— start of Available records —

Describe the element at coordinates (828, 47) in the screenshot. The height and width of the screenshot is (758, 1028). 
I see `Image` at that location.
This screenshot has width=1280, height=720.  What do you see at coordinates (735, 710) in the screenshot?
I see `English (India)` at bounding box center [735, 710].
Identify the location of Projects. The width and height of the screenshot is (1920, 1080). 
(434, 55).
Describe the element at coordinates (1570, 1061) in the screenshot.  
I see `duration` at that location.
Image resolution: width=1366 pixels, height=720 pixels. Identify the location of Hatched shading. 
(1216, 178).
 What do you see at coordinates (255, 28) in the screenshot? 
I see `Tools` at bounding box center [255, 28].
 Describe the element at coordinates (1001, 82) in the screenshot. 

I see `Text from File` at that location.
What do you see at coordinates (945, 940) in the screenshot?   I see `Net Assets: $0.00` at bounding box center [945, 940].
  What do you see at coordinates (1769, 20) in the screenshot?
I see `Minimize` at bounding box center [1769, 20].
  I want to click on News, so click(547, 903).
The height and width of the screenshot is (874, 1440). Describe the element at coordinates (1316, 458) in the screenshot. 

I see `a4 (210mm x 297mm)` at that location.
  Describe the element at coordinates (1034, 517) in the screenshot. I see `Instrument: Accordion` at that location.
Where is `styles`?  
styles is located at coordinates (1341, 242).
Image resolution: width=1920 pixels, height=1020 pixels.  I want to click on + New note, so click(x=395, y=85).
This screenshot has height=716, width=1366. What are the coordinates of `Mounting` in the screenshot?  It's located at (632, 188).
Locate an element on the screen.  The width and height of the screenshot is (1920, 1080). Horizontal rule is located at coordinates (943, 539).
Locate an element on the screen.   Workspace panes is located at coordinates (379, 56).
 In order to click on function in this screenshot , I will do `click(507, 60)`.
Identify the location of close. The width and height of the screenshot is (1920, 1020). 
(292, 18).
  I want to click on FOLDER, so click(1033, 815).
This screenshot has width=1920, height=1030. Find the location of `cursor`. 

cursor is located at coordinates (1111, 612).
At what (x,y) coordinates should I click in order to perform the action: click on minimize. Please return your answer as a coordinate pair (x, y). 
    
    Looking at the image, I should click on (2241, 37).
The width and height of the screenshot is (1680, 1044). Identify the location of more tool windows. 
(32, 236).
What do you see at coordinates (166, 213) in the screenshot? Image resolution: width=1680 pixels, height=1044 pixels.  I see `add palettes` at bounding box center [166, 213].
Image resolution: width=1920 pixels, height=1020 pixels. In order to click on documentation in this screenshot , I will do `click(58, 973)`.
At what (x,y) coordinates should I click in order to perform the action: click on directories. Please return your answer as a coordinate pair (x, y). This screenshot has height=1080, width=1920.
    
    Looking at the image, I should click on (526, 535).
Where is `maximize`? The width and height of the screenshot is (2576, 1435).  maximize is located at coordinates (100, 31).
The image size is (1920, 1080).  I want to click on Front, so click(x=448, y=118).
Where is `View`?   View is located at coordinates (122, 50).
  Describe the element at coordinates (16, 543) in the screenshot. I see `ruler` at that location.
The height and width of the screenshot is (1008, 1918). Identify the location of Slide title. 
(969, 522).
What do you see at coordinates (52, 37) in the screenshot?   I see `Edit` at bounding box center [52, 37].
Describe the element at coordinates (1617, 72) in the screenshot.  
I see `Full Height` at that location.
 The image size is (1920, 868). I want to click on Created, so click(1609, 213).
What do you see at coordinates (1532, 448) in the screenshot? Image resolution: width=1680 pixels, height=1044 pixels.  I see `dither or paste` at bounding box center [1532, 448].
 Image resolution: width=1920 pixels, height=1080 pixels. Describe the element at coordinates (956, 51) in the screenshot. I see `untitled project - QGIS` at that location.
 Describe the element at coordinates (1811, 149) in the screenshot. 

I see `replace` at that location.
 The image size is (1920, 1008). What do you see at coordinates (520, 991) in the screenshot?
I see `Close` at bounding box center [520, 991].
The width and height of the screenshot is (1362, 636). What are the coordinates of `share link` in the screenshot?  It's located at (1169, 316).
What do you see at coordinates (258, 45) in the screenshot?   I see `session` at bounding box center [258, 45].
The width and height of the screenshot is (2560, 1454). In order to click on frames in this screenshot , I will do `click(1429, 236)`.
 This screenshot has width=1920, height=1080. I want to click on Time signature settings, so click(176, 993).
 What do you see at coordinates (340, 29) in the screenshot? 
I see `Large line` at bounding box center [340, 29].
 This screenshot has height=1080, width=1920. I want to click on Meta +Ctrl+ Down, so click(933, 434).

— end of Available records —

Set exercise:
Return verbatim every line of the items above, from the line containing "Describe the element at coordinates (1617, 72)" through the final line of the items, including both of those lines.

Response:
Describe the element at coordinates (1617, 72) in the screenshot.  
I see `Full Height` at that location.
 The image size is (1920, 868). I want to click on Created, so click(1609, 213).
What do you see at coordinates (1532, 448) in the screenshot? Image resolution: width=1680 pixels, height=1044 pixels.  I see `dither or paste` at bounding box center [1532, 448].
 Image resolution: width=1920 pixels, height=1080 pixels. Describe the element at coordinates (956, 51) in the screenshot. I see `untitled project - QGIS` at that location.
 Describe the element at coordinates (1811, 149) in the screenshot. 

I see `replace` at that location.
 The image size is (1920, 1008). What do you see at coordinates (520, 991) in the screenshot?
I see `Close` at bounding box center [520, 991].
The width and height of the screenshot is (1362, 636). What are the coordinates of `share link` in the screenshot?  It's located at (1169, 316).
What do you see at coordinates (258, 45) in the screenshot?   I see `session` at bounding box center [258, 45].
The width and height of the screenshot is (2560, 1454). In order to click on frames in this screenshot , I will do `click(1429, 236)`.
 This screenshot has width=1920, height=1080. I want to click on Time signature settings, so click(176, 993).
 What do you see at coordinates (340, 29) in the screenshot? 
I see `Large line` at bounding box center [340, 29].
 This screenshot has height=1080, width=1920. I want to click on Meta +Ctrl+ Down, so click(933, 434).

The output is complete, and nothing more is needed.